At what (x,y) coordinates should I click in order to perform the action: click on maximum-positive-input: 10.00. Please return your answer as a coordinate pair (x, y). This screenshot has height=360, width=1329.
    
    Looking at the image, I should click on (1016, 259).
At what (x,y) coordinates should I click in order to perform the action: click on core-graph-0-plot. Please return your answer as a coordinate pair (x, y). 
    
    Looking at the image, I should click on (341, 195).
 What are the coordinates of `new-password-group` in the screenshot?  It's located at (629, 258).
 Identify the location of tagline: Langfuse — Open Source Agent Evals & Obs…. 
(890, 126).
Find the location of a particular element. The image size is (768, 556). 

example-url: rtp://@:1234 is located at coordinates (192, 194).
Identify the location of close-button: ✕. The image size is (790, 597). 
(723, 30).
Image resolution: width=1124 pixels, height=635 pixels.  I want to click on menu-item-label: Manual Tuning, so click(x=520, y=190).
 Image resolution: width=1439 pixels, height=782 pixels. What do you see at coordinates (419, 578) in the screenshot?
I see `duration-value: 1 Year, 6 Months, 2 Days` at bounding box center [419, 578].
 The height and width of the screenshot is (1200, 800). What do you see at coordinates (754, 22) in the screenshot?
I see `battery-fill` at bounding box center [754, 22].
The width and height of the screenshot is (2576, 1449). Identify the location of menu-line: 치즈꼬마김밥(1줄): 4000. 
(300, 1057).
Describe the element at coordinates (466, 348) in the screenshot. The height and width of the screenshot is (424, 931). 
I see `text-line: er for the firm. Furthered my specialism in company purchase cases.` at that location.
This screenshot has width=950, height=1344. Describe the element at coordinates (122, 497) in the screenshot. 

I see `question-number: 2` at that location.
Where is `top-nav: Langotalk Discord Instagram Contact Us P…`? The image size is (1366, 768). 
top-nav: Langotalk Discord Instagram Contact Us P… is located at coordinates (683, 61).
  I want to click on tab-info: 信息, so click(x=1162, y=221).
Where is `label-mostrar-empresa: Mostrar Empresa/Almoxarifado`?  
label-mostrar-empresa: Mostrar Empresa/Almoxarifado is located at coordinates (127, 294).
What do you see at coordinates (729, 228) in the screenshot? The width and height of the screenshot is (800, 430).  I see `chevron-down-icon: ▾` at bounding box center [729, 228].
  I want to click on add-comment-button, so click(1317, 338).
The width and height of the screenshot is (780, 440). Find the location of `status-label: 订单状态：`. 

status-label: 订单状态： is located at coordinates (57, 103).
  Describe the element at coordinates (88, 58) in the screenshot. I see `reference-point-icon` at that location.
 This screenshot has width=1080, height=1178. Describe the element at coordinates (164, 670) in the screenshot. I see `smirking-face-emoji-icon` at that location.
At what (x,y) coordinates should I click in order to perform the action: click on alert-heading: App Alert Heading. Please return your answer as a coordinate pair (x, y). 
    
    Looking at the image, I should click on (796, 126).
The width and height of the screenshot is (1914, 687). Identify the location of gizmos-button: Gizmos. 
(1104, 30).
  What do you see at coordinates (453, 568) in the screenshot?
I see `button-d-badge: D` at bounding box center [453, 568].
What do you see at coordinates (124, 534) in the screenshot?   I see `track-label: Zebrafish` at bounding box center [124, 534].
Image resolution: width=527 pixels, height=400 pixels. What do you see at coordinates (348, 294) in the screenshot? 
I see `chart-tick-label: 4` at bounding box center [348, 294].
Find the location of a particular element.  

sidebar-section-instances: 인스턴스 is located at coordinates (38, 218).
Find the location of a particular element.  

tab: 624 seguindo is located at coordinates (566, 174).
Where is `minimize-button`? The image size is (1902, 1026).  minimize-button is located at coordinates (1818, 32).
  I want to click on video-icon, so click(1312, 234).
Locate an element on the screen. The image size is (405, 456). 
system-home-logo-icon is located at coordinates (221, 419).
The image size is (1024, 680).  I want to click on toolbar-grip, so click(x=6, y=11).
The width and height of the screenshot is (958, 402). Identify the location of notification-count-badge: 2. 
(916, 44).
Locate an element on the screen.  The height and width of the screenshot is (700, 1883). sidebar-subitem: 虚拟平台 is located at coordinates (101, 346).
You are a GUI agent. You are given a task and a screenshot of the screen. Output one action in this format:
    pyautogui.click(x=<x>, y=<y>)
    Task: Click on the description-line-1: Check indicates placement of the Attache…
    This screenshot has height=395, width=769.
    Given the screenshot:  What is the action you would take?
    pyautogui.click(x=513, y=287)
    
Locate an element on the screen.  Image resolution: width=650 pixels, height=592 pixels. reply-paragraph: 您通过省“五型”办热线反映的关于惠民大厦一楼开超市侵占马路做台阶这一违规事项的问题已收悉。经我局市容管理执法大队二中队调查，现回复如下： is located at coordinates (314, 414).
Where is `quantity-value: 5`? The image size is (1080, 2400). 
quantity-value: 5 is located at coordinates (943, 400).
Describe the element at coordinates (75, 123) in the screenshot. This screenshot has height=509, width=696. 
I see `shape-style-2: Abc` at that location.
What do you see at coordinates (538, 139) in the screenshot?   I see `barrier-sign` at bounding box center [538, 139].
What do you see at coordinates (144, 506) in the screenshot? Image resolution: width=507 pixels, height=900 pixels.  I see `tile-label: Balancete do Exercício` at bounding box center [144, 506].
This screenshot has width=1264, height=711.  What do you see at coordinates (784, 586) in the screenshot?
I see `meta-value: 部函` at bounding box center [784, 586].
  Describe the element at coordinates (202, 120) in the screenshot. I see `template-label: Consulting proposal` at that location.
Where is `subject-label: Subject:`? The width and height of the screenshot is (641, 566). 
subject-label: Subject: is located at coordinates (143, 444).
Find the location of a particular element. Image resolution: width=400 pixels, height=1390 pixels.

### What to work on
Reproduce the material above verbatim, from its first line through its last.

### Result below
At what (x,y) coordinates should I click in order to perform the action: click on maximum-positive-input: 10.00. Please return your answer as a coordinate pair (x, y). This screenshot has height=360, width=1329.
    
    Looking at the image, I should click on (1016, 259).
At what (x,y) coordinates should I click in order to perform the action: click on core-graph-0-plot. Please return your answer as a coordinate pair (x, y). 
    
    Looking at the image, I should click on (341, 195).
 What are the coordinates of `new-password-group` in the screenshot?  It's located at (629, 258).
 Identify the location of tagline: Langfuse — Open Source Agent Evals & Obs…. 
(890, 126).
Find the location of a particular element. The image size is (768, 556). 

example-url: rtp://@:1234 is located at coordinates (192, 194).
Identify the location of close-button: ✕. The image size is (790, 597). 
(723, 30).
Image resolution: width=1124 pixels, height=635 pixels.  I want to click on menu-item-label: Manual Tuning, so click(x=520, y=190).
 Image resolution: width=1439 pixels, height=782 pixels. What do you see at coordinates (419, 578) in the screenshot?
I see `duration-value: 1 Year, 6 Months, 2 Days` at bounding box center [419, 578].
 The height and width of the screenshot is (1200, 800). What do you see at coordinates (754, 22) in the screenshot?
I see `battery-fill` at bounding box center [754, 22].
The width and height of the screenshot is (2576, 1449). Identify the location of menu-line: 치즈꼬마김밥(1줄): 4000. 
(300, 1057).
Describe the element at coordinates (466, 348) in the screenshot. The height and width of the screenshot is (424, 931). 
I see `text-line: er for the firm. Furthered my specialism in company purchase cases.` at that location.
This screenshot has width=950, height=1344. Describe the element at coordinates (122, 497) in the screenshot. 

I see `question-number: 2` at that location.
Where is `top-nav: Langotalk Discord Instagram Contact Us P…`? The image size is (1366, 768). 
top-nav: Langotalk Discord Instagram Contact Us P… is located at coordinates (683, 61).
  I want to click on tab-info: 信息, so click(x=1162, y=221).
Where is `label-mostrar-empresa: Mostrar Empresa/Almoxarifado`?  
label-mostrar-empresa: Mostrar Empresa/Almoxarifado is located at coordinates (127, 294).
What do you see at coordinates (729, 228) in the screenshot? The width and height of the screenshot is (800, 430).  I see `chevron-down-icon: ▾` at bounding box center [729, 228].
  I want to click on add-comment-button, so click(1317, 338).
The width and height of the screenshot is (780, 440). Find the location of `status-label: 订单状态：`. 

status-label: 订单状态： is located at coordinates (57, 103).
  Describe the element at coordinates (88, 58) in the screenshot. I see `reference-point-icon` at that location.
 This screenshot has width=1080, height=1178. Describe the element at coordinates (164, 670) in the screenshot. I see `smirking-face-emoji-icon` at that location.
At what (x,y) coordinates should I click in order to perform the action: click on alert-heading: App Alert Heading. Please return your answer as a coordinate pair (x, y). 
    
    Looking at the image, I should click on (796, 126).
The width and height of the screenshot is (1914, 687). Identify the location of gizmos-button: Gizmos. 
(1104, 30).
  What do you see at coordinates (453, 568) in the screenshot?
I see `button-d-badge: D` at bounding box center [453, 568].
What do you see at coordinates (124, 534) in the screenshot?   I see `track-label: Zebrafish` at bounding box center [124, 534].
Image resolution: width=527 pixels, height=400 pixels. What do you see at coordinates (348, 294) in the screenshot? 
I see `chart-tick-label: 4` at bounding box center [348, 294].
Find the location of a particular element.  

sidebar-section-instances: 인스턴스 is located at coordinates (38, 218).
Find the location of a particular element.  

tab: 624 seguindo is located at coordinates (566, 174).
Where is `minimize-button`? The image size is (1902, 1026).  minimize-button is located at coordinates (1818, 32).
  I want to click on video-icon, so click(1312, 234).
Locate an element on the screen. The image size is (405, 456). 
system-home-logo-icon is located at coordinates (221, 419).
The image size is (1024, 680).  I want to click on toolbar-grip, so click(x=6, y=11).
The width and height of the screenshot is (958, 402). Identify the location of notification-count-badge: 2. 
(916, 44).
Locate an element on the screen.  The height and width of the screenshot is (700, 1883). sidebar-subitem: 虚拟平台 is located at coordinates (101, 346).
You are a GUI agent. You are given a task and a screenshot of the screen. Output one action in this format:
    pyautogui.click(x=<x>, y=<y>)
    Task: Click on the description-line-1: Check indicates placement of the Attache…
    This screenshot has height=395, width=769.
    Given the screenshot:  What is the action you would take?
    pyautogui.click(x=513, y=287)
    
Locate an element on the screen.  Image resolution: width=650 pixels, height=592 pixels. reply-paragraph: 您通过省“五型”办热线反映的关于惠民大厦一楼开超市侵占马路做台阶这一违规事项的问题已收悉。经我局市容管理执法大队二中队调查，现回复如下： is located at coordinates (314, 414).
Where is `quantity-value: 5`? The image size is (1080, 2400). 
quantity-value: 5 is located at coordinates (943, 400).
Describe the element at coordinates (75, 123) in the screenshot. This screenshot has height=509, width=696. 
I see `shape-style-2: Abc` at that location.
What do you see at coordinates (538, 139) in the screenshot?   I see `barrier-sign` at bounding box center [538, 139].
What do you see at coordinates (144, 506) in the screenshot? Image resolution: width=507 pixels, height=900 pixels.  I see `tile-label: Balancete do Exercício` at bounding box center [144, 506].
This screenshot has width=1264, height=711.  What do you see at coordinates (784, 586) in the screenshot?
I see `meta-value: 部函` at bounding box center [784, 586].
  Describe the element at coordinates (202, 120) in the screenshot. I see `template-label: Consulting proposal` at that location.
Where is `subject-label: Subject:`? The width and height of the screenshot is (641, 566). 
subject-label: Subject: is located at coordinates (143, 444).
Find the location of a particular element. Image resolution: width=400 pixels, height=1390 pixels.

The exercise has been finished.